Take the records below and copy them exactly.

------------

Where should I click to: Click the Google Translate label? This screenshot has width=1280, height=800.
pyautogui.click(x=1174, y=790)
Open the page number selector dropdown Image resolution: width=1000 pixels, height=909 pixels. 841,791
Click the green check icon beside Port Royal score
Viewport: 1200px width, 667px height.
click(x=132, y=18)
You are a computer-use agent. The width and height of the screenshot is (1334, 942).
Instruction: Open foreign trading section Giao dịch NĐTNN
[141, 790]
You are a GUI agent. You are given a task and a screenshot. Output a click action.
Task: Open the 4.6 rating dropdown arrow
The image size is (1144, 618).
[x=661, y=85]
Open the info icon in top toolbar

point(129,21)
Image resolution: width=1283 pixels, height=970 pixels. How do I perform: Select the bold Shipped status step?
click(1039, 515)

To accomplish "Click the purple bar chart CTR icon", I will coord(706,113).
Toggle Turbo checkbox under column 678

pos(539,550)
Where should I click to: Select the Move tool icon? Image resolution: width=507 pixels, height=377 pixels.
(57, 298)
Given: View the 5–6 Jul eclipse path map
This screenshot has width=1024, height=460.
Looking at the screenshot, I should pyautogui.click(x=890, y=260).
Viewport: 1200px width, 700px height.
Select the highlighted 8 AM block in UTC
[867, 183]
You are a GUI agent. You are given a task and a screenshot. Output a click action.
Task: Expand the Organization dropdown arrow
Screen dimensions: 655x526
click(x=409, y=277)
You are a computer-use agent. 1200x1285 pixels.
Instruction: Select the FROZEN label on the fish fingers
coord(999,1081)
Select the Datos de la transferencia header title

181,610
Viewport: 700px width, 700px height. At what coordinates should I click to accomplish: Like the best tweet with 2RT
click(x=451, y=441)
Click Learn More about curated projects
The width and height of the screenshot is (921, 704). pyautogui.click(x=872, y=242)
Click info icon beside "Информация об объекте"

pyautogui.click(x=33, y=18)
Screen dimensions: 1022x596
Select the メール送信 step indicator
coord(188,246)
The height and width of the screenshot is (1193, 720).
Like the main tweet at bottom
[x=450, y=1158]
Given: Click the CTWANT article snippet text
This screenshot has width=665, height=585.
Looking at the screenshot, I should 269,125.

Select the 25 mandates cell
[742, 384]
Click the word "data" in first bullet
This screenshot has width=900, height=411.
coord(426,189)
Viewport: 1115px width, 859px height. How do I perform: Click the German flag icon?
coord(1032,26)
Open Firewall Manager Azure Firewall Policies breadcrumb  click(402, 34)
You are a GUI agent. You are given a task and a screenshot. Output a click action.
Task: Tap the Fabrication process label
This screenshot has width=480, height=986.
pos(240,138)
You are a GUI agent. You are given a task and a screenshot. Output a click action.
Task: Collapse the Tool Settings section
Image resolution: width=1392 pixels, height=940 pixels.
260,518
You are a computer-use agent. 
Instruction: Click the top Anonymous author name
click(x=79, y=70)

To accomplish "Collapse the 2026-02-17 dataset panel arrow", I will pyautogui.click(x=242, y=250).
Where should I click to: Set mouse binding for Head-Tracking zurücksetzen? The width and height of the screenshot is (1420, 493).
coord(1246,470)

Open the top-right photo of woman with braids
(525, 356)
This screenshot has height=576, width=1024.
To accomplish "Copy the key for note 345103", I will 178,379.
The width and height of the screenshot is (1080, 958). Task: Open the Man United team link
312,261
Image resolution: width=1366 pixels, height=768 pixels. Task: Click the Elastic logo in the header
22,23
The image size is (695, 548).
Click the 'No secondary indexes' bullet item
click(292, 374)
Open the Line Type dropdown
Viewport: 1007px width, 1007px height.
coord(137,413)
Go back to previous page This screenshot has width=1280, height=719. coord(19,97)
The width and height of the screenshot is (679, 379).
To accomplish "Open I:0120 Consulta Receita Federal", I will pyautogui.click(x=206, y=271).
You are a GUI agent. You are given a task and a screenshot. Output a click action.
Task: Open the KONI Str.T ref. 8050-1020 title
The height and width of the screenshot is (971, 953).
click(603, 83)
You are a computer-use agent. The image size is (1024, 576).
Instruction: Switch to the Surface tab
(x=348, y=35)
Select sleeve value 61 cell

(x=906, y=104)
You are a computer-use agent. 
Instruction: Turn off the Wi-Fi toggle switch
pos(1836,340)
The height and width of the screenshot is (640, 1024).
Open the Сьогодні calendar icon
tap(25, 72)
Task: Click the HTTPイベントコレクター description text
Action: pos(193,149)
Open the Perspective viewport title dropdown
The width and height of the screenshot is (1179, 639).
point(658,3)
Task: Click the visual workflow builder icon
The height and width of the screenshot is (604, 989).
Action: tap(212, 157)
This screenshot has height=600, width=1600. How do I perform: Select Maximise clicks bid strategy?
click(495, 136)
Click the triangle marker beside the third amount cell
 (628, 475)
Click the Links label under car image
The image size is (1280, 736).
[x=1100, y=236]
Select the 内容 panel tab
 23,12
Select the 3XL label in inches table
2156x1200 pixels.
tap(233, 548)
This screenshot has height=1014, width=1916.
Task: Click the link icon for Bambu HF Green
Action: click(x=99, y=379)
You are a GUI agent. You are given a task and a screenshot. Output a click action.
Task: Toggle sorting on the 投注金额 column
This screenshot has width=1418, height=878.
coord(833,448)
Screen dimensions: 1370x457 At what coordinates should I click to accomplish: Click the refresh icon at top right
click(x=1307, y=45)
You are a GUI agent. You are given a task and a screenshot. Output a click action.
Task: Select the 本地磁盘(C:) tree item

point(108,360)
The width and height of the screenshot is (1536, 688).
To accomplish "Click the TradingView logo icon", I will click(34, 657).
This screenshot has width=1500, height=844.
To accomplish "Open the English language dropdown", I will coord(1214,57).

------------

## RESPONSE AREA
Where should I click to: Click the Google Translate label? This screenshot has width=1280, height=800.
pyautogui.click(x=1174, y=790)
Open the page number selector dropdown Image resolution: width=1000 pixels, height=909 pixels. 841,791
Click the green check icon beside Port Royal score
Viewport: 1200px width, 667px height.
click(x=132, y=18)
You are a computer-use agent. The width and height of the screenshot is (1334, 942).
Instruction: Open foreign trading section Giao dịch NĐTNN
[141, 790]
You are a GUI agent. You are given a task and a screenshot. Output a click action.
Task: Open the 4.6 rating dropdown arrow
The image size is (1144, 618).
[x=661, y=85]
Open the info icon in top toolbar

point(129,21)
Image resolution: width=1283 pixels, height=970 pixels. How do I perform: Select the bold Shipped status step?
click(1039, 515)

To accomplish "Click the purple bar chart CTR icon", I will coord(706,113).
Toggle Turbo checkbox under column 678

pos(539,550)
Where should I click to: Select the Move tool icon? Image resolution: width=507 pixels, height=377 pixels.
(57, 298)
Given: View the 5–6 Jul eclipse path map
This screenshot has width=1024, height=460.
Looking at the screenshot, I should pyautogui.click(x=890, y=260).
Viewport: 1200px width, 700px height.
Select the highlighted 8 AM block in UTC
[867, 183]
You are a GUI agent. You are given a task and a screenshot. Output a click action.
Task: Expand the Organization dropdown arrow
Screen dimensions: 655x526
click(x=409, y=277)
You are a computer-use agent. 1200x1285 pixels.
Instruction: Select the FROZEN label on the fish fingers
coord(999,1081)
Select the Datos de la transferencia header title

181,610
Viewport: 700px width, 700px height. At what coordinates should I click to accomplish: Like the best tweet with 2RT
click(x=451, y=441)
Click Learn More about curated projects
The width and height of the screenshot is (921, 704). pyautogui.click(x=872, y=242)
Click info icon beside "Информация об объекте"

pyautogui.click(x=33, y=18)
Screen dimensions: 1022x596
Select the メール送信 step indicator
coord(188,246)
The height and width of the screenshot is (1193, 720).
Like the main tweet at bottom
[x=450, y=1158]
Given: Click the CTWANT article snippet text
This screenshot has width=665, height=585.
Looking at the screenshot, I should 269,125.

Select the 25 mandates cell
[742, 384]
Click the word "data" in first bullet
This screenshot has width=900, height=411.
coord(426,189)
Viewport: 1115px width, 859px height. How do I perform: Click the German flag icon?
coord(1032,26)
Open Firewall Manager Azure Firewall Policies breadcrumb  click(402, 34)
You are a GUI agent. You are given a task and a screenshot. Output a click action.
Task: Tap the Fabrication process label
This screenshot has width=480, height=986.
pos(240,138)
You are a GUI agent. You are given a task and a screenshot. Output a click action.
Task: Collapse the Tool Settings section
Image resolution: width=1392 pixels, height=940 pixels.
260,518
You are a computer-use agent. 
Instruction: Click the top Anonymous author name
click(x=79, y=70)

To accomplish "Collapse the 2026-02-17 dataset panel arrow", I will pyautogui.click(x=242, y=250).
Where should I click to: Set mouse binding for Head-Tracking zurücksetzen? The width and height of the screenshot is (1420, 493).
coord(1246,470)

Open the top-right photo of woman with braids
(525, 356)
This screenshot has height=576, width=1024.
To accomplish "Copy the key for note 345103", I will 178,379.
The width and height of the screenshot is (1080, 958). Task: Open the Man United team link
312,261
Image resolution: width=1366 pixels, height=768 pixels. Task: Click the Elastic logo in the header
22,23
The image size is (695, 548).
Click the 'No secondary indexes' bullet item
click(292, 374)
Open the Line Type dropdown
Viewport: 1007px width, 1007px height.
coord(137,413)
Go back to previous page This screenshot has width=1280, height=719. coord(19,97)
The width and height of the screenshot is (679, 379).
To accomplish "Open I:0120 Consulta Receita Federal", I will pyautogui.click(x=206, y=271).
You are a GUI agent. You are given a task and a screenshot. Output a click action.
Task: Open the KONI Str.T ref. 8050-1020 title
The height and width of the screenshot is (971, 953).
click(603, 83)
You are a computer-use agent. The image size is (1024, 576).
Instruction: Switch to the Surface tab
(x=348, y=35)
Select sleeve value 61 cell

(x=906, y=104)
You are a computer-use agent. 
Instruction: Turn off the Wi-Fi toggle switch
pos(1836,340)
The height and width of the screenshot is (640, 1024).
Open the Сьогодні calendar icon
tap(25, 72)
Task: Click the HTTPイベントコレクター description text
Action: pos(193,149)
Open the Perspective viewport title dropdown
The width and height of the screenshot is (1179, 639).
point(658,3)
Task: Click the visual workflow builder icon
The height and width of the screenshot is (604, 989).
Action: tap(212, 157)
This screenshot has height=600, width=1600. How do I perform: Select Maximise clicks bid strategy?
click(495, 136)
Click the triangle marker beside the third amount cell
 (628, 475)
Click the Links label under car image
The image size is (1280, 736).
[x=1100, y=236]
Select the 内容 panel tab
 23,12
Select the 3XL label in inches table
2156x1200 pixels.
tap(233, 548)
This screenshot has height=1014, width=1916.
Task: Click the link icon for Bambu HF Green
Action: click(x=99, y=379)
You are a GUI agent. You are given a task and a screenshot. Output a click action.
Task: Toggle sorting on the 投注金额 column
This screenshot has width=1418, height=878.
coord(833,448)
Screen dimensions: 1370x457 At what coordinates should I click to accomplish: Click the refresh icon at top right
click(x=1307, y=45)
You are a GUI agent. You are given a task and a screenshot. Output a click action.
Task: Select the 本地磁盘(C:) tree item

point(108,360)
The width and height of the screenshot is (1536, 688).
To accomplish "Click the TradingView logo icon", I will click(34, 657).
This screenshot has width=1500, height=844.
To accomplish "Open the English language dropdown", I will coord(1214,57).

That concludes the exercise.